(Given entries):

<<<<

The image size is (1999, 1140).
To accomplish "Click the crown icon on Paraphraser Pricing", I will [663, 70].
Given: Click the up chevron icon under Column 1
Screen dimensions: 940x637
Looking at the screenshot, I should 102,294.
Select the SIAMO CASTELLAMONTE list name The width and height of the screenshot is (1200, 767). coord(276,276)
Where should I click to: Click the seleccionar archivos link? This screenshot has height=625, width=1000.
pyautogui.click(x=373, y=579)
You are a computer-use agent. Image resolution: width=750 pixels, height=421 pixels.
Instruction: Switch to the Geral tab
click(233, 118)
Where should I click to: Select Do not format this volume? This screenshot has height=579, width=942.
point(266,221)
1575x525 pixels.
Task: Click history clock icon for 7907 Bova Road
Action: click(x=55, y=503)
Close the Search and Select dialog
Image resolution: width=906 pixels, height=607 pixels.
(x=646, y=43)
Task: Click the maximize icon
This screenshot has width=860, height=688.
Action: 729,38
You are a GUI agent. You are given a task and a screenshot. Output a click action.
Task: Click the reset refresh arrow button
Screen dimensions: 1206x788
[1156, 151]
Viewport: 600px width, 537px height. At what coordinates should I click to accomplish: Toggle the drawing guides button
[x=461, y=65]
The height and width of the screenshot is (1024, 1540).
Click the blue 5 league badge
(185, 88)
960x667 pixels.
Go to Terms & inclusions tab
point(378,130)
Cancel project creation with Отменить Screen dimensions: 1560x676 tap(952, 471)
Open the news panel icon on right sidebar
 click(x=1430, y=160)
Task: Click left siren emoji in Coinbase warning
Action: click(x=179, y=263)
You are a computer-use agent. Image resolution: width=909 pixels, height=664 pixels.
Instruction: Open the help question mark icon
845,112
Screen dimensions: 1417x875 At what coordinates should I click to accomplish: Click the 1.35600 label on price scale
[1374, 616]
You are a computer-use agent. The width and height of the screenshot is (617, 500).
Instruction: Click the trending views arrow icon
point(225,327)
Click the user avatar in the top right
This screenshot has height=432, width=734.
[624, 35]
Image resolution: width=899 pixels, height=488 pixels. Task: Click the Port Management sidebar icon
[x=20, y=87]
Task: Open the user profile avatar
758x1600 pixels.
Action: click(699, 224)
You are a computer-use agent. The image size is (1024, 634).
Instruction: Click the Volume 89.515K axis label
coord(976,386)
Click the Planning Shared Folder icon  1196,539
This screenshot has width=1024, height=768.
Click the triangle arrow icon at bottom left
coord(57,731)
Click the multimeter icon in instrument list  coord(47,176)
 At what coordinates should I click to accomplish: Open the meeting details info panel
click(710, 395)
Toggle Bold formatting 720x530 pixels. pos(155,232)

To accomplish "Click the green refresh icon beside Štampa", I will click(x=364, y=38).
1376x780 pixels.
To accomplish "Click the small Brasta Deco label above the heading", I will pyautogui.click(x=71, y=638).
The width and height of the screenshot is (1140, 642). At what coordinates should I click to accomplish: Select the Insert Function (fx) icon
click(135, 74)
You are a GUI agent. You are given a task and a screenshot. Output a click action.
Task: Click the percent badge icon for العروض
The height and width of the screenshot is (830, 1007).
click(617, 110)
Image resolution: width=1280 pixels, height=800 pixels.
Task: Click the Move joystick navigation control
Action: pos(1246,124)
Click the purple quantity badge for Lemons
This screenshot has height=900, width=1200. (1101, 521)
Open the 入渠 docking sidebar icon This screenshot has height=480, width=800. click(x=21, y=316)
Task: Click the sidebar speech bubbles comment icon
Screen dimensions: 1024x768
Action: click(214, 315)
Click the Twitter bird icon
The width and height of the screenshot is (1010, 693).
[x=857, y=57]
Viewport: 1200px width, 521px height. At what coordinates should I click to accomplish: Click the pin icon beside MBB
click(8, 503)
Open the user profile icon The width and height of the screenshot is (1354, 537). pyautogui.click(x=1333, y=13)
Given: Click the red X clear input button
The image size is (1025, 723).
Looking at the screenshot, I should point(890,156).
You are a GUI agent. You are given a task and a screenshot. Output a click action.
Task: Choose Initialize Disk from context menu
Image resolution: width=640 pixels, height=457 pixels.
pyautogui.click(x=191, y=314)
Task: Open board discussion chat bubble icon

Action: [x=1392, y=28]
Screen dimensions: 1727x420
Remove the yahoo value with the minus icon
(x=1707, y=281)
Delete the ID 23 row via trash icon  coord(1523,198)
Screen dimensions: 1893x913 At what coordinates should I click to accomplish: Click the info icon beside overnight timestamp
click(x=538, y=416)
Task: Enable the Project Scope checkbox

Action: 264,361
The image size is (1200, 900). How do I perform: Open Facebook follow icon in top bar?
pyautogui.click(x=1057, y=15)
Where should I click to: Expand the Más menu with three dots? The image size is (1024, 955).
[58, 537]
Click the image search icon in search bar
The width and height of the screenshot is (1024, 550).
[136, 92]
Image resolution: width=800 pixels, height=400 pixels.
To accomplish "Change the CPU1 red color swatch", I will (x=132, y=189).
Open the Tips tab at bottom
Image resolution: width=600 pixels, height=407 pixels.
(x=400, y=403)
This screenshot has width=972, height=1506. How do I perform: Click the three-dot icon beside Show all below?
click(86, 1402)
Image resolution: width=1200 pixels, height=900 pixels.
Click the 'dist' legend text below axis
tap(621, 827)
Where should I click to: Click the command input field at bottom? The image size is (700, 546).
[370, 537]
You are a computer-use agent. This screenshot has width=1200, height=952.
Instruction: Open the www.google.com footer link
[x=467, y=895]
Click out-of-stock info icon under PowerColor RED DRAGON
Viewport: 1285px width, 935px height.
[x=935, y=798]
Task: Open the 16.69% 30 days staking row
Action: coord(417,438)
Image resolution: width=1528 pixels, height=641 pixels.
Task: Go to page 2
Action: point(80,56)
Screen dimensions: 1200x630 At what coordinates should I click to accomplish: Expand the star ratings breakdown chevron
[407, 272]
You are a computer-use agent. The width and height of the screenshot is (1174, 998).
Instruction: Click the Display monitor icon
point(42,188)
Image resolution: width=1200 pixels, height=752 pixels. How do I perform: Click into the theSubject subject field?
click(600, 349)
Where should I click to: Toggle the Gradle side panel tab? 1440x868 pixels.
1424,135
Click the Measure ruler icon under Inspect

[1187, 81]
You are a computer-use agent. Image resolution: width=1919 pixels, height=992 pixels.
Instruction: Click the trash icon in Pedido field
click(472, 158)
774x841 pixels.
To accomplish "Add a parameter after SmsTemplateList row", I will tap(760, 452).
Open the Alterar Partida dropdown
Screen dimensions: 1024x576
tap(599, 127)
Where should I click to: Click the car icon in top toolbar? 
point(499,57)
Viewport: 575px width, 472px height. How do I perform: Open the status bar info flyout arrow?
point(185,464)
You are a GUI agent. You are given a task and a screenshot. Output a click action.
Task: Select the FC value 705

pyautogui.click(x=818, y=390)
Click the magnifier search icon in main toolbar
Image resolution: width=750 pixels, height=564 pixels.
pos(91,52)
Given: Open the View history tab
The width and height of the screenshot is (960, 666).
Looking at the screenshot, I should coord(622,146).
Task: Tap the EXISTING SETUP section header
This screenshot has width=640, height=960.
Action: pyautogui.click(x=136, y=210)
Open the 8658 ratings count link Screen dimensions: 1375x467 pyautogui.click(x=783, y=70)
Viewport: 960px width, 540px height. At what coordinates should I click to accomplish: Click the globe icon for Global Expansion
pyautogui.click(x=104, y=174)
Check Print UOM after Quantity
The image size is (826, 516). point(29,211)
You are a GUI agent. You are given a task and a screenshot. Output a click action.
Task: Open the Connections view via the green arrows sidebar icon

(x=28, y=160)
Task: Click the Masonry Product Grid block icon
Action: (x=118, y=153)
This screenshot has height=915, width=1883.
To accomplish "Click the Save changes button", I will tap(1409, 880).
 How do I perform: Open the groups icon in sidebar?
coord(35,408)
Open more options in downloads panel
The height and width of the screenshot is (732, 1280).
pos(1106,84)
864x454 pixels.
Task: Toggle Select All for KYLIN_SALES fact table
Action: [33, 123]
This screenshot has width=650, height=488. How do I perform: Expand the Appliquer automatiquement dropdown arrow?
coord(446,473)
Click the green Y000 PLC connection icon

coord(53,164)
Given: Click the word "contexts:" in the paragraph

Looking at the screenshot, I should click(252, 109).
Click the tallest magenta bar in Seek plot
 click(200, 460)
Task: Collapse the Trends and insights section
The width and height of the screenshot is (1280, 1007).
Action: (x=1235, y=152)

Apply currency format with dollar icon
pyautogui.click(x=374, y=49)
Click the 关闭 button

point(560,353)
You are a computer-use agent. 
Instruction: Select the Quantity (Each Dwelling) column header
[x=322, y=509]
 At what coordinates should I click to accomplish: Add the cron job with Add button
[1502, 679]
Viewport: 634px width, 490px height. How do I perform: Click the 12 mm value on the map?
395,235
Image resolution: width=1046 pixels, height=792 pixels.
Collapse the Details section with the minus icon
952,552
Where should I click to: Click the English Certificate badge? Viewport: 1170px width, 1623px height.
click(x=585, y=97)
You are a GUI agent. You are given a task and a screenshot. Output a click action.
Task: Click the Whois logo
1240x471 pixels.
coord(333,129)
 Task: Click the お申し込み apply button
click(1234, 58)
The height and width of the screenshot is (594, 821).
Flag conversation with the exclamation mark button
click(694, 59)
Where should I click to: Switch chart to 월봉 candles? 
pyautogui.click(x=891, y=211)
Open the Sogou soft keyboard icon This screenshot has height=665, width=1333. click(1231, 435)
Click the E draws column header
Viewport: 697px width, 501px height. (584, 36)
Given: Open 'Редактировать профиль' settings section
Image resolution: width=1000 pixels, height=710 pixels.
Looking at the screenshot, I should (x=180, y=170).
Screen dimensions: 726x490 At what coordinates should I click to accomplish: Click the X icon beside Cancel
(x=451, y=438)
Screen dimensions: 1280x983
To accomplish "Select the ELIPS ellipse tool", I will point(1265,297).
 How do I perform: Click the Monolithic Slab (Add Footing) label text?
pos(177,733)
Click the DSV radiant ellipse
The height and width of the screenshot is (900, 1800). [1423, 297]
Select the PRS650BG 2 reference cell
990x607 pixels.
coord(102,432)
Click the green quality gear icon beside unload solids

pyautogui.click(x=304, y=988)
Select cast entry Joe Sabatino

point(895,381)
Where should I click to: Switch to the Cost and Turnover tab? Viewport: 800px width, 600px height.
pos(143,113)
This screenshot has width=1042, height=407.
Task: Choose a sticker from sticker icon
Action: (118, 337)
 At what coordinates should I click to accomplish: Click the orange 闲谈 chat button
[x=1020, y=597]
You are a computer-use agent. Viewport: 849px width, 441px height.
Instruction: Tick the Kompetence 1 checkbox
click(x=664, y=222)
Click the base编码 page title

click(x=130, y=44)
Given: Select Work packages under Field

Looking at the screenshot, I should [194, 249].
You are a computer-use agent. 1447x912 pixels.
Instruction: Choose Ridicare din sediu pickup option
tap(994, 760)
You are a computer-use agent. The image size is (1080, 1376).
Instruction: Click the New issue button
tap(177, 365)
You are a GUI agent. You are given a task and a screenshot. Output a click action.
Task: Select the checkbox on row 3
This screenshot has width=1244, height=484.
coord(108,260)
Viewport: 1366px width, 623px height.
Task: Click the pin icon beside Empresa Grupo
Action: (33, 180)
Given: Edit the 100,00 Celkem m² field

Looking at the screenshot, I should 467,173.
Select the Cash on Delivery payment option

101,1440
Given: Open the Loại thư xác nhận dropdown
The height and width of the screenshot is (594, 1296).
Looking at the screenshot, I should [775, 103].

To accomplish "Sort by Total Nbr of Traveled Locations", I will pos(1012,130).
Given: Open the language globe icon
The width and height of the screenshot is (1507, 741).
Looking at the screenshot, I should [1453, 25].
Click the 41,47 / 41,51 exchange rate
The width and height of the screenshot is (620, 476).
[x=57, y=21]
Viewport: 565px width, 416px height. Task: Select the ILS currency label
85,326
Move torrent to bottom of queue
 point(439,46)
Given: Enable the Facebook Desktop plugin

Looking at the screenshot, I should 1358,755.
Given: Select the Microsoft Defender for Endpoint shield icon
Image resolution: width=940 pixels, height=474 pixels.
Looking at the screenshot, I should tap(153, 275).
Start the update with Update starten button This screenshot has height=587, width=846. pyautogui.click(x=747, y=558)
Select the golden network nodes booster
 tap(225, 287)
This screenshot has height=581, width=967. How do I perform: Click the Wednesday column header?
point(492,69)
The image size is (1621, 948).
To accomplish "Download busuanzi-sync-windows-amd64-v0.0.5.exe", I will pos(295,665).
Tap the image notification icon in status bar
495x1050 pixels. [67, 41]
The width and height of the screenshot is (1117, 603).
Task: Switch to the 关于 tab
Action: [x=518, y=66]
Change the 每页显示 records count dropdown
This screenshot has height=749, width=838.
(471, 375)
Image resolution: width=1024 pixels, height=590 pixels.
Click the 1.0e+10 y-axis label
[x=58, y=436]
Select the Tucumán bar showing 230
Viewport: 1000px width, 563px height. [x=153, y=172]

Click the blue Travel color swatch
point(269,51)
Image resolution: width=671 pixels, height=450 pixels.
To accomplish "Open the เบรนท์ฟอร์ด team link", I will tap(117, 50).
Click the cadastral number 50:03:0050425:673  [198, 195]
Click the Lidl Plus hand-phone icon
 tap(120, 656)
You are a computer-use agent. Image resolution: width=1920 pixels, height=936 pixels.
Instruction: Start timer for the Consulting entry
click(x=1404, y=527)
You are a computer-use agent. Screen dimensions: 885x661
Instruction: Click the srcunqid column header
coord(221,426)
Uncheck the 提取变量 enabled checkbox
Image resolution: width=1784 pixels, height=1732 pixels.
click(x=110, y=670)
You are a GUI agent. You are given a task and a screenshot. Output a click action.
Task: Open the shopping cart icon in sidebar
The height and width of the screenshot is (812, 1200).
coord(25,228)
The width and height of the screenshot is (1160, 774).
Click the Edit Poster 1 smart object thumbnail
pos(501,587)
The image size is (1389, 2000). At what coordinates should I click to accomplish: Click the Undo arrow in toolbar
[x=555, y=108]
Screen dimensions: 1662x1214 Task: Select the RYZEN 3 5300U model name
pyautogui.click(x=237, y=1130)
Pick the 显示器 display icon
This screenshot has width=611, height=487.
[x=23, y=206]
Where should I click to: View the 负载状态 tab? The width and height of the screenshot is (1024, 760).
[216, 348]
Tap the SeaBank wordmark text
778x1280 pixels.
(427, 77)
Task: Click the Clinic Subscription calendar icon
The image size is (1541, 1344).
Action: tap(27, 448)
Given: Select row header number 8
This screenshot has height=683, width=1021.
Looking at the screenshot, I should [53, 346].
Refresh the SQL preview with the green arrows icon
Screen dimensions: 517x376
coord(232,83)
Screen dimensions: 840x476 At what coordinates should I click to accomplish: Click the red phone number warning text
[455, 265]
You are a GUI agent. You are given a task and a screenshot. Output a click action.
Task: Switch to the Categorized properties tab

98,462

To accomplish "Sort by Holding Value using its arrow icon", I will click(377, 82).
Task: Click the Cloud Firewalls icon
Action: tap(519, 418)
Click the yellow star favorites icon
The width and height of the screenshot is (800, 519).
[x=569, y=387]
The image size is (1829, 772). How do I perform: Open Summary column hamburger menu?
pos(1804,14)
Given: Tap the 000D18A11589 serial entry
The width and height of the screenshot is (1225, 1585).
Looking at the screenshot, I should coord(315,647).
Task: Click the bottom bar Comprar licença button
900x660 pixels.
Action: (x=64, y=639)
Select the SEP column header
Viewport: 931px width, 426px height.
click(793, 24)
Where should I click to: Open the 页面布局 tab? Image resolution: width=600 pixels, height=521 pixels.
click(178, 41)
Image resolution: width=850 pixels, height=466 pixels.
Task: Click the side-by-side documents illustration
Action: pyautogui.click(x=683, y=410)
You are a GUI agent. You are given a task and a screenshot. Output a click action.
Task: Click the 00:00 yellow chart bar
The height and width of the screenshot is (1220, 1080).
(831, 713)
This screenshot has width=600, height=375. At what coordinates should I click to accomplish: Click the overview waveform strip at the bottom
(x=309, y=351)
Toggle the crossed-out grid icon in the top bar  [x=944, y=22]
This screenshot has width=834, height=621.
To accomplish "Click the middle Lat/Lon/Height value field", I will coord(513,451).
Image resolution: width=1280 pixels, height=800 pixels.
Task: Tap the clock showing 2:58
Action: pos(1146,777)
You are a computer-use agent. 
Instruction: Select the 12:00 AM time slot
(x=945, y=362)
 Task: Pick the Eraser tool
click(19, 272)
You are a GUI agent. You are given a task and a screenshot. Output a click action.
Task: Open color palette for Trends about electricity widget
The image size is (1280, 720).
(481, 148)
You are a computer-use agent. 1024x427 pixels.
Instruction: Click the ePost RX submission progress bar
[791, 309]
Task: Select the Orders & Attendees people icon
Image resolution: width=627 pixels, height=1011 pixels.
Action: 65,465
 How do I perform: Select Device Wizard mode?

>>>>

(What you need to do): Among the lines of the records, copy out each one that contains the word "Trends".

(Answer area):
Task: Collapse the Trends and insights section
Task: Open color palette for Trends about electricity widget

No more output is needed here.